La Baja California a été généreuse avec nous; dans les bons moments comme dans les étapes plus difficiles. Pédaler dans le désert fut mémorable, observer les cactus, dormir sous le ciel étoilé comme jamais, être surpris et même un peu effrayés par une bagarre de coyotes à deux pas de notre tente. Les annotations que j’ai posé sur notre carte papier me laissent un sentiment de bonheur; la joie de la rencontre, les sens toujours en éveil, les odeurs, les coups de fatigue comme les regains d’énergie.

Voici donc des extraits de ces notes prises sur le vif:

  • Entre El Rosario et Santa Cecilia: première nuit de camping au milieu des cactus. Lumière du soir sublime et forme de certains cactus complètement poétique …
  • A Villa Jesus Maria: je trouve un peu en catastrophe une chambre de motel car Jérôme est malade !
  • San Ignacio: A la Casa de ciclista, un petit coin de paradis dans une oasis de tranquillité
  • San Bruno: on campe sur la plage sous les palmiers pas très loin de petites embarcations de pêche. Vautours, mouettes et pélicans.
  • A 40 kilomètres de La Paz: A court d’eau, vent de face et grosse chaleur (plus de 30 degrés). On campe avec des travailleurs qui rénovent et agrandissent la route 1. Un couple de Mexicains nous offrent 2 bières brunes, ça fait plus d’une heure que l’on pédale sans eau …

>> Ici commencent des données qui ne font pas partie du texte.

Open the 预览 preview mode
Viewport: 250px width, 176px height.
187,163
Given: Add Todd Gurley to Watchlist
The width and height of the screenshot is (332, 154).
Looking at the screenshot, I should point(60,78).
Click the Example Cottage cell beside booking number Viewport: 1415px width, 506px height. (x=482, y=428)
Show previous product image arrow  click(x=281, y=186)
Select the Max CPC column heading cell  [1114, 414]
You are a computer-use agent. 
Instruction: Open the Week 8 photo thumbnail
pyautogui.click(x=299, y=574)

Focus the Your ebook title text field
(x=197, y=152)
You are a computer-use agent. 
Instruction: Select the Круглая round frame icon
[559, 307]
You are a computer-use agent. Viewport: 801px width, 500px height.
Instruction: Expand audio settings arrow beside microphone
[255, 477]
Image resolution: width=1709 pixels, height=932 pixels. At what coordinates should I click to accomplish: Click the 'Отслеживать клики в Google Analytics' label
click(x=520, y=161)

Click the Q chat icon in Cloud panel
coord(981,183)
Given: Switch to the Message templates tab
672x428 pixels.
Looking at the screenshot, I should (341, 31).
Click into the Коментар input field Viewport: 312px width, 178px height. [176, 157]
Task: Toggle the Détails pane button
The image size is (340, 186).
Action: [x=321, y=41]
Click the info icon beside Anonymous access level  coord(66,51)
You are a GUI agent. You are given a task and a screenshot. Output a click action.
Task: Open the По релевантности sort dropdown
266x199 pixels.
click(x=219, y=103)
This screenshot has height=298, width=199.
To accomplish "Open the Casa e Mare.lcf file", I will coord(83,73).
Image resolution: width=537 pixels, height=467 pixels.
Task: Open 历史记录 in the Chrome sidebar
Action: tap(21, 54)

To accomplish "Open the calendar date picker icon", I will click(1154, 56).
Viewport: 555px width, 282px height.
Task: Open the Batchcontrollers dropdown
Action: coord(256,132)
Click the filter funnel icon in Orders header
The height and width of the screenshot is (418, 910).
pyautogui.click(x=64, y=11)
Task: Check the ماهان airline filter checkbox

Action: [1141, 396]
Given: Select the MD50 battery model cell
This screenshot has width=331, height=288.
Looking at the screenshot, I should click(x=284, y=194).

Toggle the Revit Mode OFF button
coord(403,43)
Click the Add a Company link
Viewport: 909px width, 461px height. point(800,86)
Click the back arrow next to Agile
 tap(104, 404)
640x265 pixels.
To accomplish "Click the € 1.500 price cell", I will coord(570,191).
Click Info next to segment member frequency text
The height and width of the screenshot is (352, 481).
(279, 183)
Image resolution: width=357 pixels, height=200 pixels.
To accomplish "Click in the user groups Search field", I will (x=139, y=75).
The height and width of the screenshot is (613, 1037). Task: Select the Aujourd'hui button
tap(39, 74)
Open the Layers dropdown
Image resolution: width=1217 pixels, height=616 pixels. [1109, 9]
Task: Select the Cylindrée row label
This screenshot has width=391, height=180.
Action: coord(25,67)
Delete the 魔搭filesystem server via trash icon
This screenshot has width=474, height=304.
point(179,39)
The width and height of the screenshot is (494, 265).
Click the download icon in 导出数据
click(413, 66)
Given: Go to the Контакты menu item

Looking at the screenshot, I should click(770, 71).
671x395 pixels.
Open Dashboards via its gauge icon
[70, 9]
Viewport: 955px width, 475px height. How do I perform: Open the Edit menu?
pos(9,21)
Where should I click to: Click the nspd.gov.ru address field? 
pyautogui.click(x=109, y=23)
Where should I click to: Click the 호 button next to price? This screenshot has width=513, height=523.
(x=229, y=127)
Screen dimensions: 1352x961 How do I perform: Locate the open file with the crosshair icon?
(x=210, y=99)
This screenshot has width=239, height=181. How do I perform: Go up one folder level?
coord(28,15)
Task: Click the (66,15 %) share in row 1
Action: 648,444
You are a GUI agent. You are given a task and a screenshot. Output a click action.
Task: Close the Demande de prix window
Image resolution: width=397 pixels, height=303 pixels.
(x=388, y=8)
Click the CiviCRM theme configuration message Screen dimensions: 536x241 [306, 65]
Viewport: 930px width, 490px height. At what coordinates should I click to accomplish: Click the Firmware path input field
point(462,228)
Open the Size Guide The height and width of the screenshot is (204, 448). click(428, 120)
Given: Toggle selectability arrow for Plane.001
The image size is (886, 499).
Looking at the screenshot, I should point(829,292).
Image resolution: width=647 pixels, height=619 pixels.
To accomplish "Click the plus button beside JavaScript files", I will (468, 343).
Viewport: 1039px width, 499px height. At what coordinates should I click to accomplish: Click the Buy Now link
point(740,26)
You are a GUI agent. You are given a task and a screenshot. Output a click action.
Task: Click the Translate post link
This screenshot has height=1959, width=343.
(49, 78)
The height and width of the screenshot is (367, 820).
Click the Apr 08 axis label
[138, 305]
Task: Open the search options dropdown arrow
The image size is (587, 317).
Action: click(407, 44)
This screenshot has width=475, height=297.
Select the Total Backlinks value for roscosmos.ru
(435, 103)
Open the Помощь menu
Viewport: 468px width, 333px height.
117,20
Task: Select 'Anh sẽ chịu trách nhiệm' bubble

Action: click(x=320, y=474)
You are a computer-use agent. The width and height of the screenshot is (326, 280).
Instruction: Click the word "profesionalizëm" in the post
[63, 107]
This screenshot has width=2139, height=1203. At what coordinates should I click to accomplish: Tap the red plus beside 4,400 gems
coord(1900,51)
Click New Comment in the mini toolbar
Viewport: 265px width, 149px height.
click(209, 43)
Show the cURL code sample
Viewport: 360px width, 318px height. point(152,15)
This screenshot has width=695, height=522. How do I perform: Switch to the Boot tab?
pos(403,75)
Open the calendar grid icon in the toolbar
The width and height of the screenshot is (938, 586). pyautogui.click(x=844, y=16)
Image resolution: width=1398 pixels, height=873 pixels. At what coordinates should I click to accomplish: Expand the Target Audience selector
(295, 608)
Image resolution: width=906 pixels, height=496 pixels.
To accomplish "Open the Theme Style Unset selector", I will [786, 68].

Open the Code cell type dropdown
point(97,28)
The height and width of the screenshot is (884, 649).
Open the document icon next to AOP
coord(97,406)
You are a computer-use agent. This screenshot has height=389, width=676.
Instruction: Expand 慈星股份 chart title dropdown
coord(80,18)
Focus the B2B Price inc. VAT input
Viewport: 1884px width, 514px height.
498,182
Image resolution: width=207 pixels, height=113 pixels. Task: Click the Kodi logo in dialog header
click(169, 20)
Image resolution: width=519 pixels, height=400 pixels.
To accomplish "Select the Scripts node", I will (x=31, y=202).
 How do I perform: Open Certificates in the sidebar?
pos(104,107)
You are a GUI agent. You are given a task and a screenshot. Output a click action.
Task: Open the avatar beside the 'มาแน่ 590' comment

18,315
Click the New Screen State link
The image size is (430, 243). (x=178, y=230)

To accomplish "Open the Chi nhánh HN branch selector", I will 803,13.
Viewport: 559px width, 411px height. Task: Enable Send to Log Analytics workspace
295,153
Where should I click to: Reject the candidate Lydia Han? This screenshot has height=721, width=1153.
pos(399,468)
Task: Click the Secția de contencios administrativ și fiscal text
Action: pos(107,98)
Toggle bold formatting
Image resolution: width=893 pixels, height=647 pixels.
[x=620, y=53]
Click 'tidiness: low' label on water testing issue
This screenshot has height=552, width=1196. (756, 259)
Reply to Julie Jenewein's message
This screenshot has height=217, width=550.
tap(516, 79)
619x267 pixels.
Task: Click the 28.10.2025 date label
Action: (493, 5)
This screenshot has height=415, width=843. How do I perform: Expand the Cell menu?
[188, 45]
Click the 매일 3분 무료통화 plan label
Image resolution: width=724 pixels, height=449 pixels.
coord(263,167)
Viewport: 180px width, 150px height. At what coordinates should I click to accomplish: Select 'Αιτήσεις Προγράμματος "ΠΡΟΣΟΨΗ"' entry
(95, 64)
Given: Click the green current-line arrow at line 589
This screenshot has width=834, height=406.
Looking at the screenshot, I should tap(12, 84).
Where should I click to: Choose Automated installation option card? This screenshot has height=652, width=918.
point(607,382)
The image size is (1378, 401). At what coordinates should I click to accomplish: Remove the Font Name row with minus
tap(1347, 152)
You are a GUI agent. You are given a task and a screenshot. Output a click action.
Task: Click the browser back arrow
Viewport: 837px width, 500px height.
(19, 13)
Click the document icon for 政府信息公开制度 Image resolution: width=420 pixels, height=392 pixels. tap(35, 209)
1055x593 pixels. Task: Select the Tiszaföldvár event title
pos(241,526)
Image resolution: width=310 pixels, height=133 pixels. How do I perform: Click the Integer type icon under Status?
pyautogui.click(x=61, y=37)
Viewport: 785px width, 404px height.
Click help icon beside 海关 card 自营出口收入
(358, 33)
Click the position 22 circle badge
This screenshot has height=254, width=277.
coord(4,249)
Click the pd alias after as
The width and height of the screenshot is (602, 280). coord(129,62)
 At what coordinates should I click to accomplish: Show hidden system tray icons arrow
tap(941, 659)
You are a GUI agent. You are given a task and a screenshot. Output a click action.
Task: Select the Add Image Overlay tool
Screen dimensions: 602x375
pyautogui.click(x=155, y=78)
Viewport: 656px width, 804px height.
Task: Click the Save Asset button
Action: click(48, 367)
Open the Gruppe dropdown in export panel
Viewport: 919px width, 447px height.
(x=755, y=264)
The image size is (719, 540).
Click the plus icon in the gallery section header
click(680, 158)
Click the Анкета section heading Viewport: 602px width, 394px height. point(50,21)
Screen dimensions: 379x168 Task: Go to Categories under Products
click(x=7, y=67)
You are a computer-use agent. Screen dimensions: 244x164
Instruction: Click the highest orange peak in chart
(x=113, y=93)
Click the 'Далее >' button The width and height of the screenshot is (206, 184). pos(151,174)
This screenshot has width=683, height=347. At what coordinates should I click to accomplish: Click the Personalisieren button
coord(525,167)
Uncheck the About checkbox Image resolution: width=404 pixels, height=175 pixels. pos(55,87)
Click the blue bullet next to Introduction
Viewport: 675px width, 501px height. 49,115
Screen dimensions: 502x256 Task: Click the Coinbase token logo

Bref, ce ne fut pas de tout repos mais ça valait vraiment le coup. Maintenant que nous nous reposons à La Paz pour les prochains jours, je me demande si la Baja California est vraiment différente du reste du Mexique comme on nous l’a dit quelques fois. L’impatience de découvrir les autres états du Mexique est présente mais en même temps j’ai le sentiment de vouloir faire durer le plaisir ici.